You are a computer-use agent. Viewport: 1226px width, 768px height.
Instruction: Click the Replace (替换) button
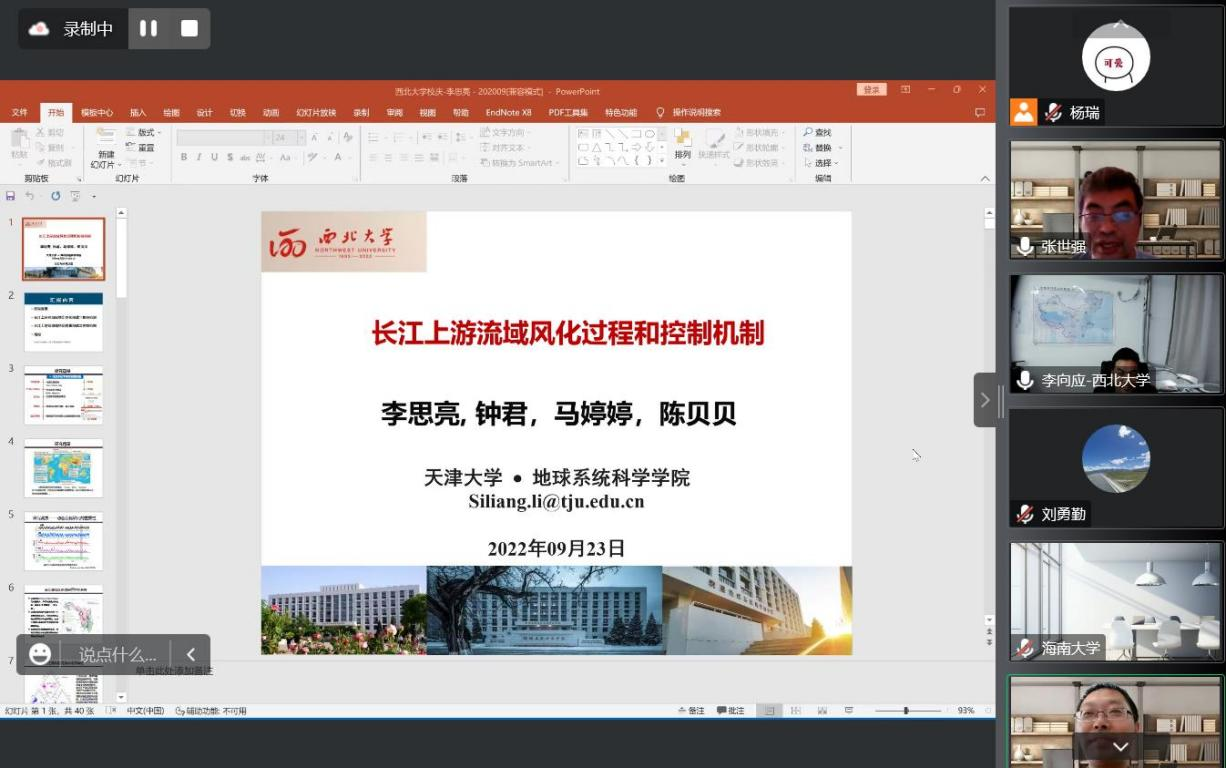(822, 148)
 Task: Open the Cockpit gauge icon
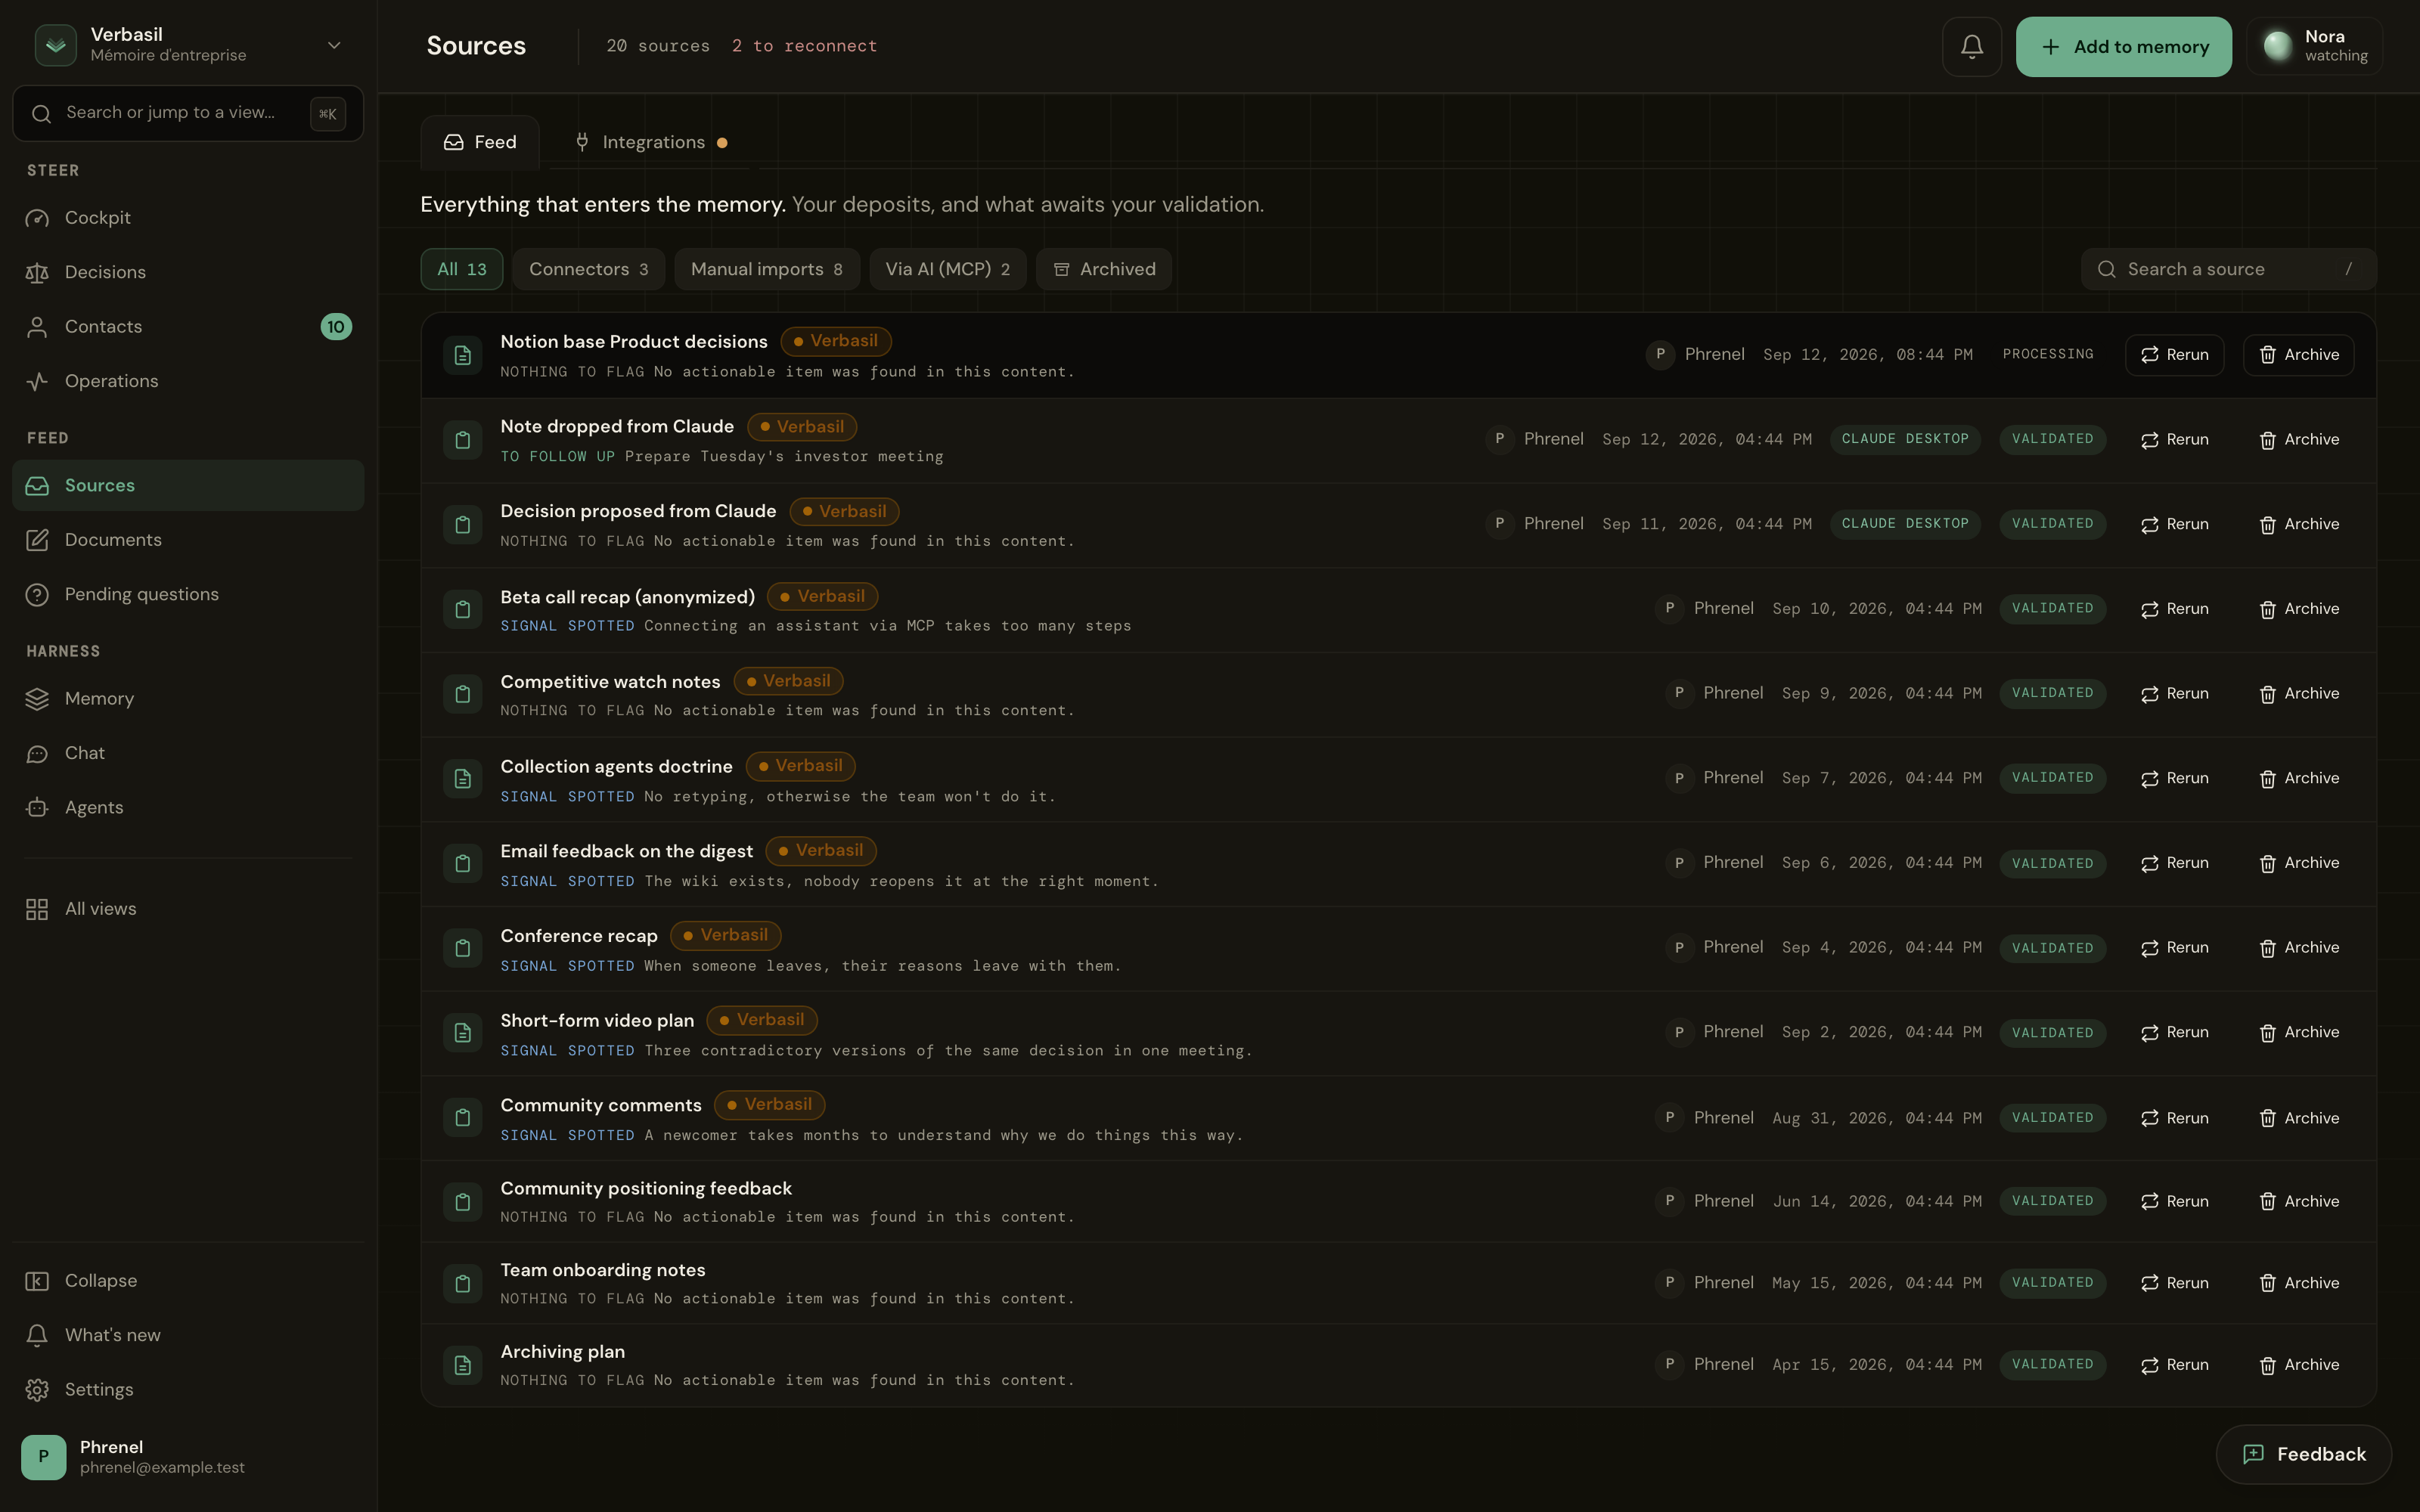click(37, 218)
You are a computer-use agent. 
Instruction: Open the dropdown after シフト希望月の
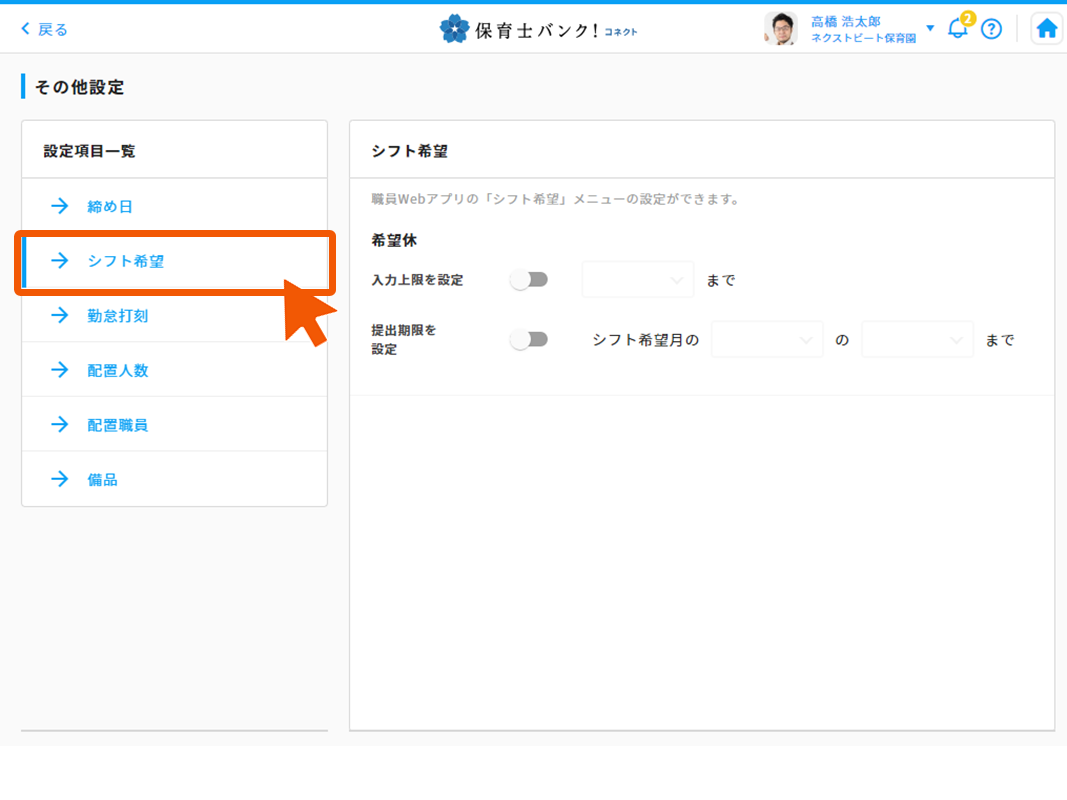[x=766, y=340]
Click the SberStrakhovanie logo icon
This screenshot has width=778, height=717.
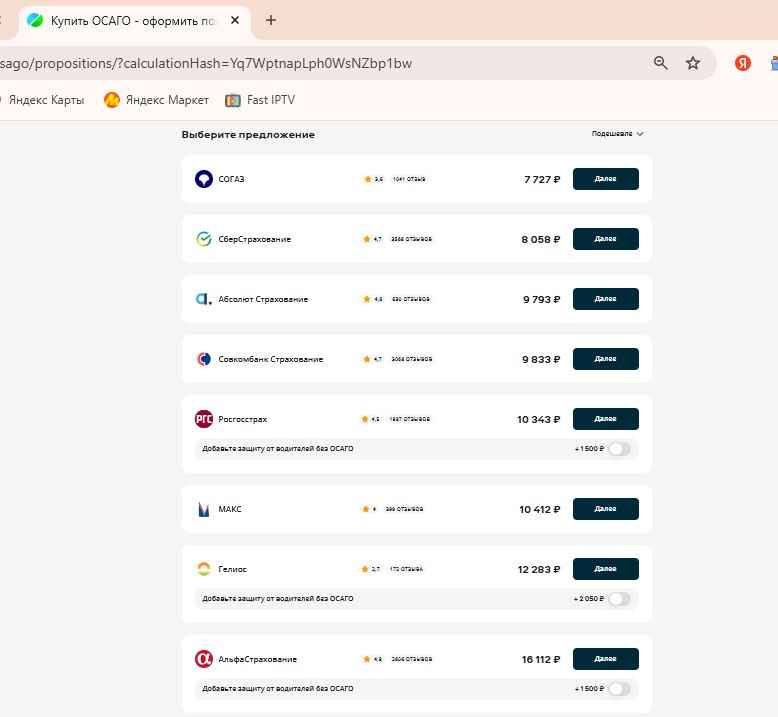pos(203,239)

_ _ _ _ _

WHAT THE EXERCISE ASKS:
Please output, exactly and with no pictures, only the lines from the one containing "Task: Open the Cockpit gauge icon" through the final line of the records above.

ANSWER TO THIS EXERCISE:
 Task: Open the Cockpit gauge icon
click(37, 218)
You are a computer-use agent. 
Instruction: Open the dropdown after シフト希望月の
[x=766, y=340]
Click the SberStrakhovanie logo icon
This screenshot has width=778, height=717.
pos(203,239)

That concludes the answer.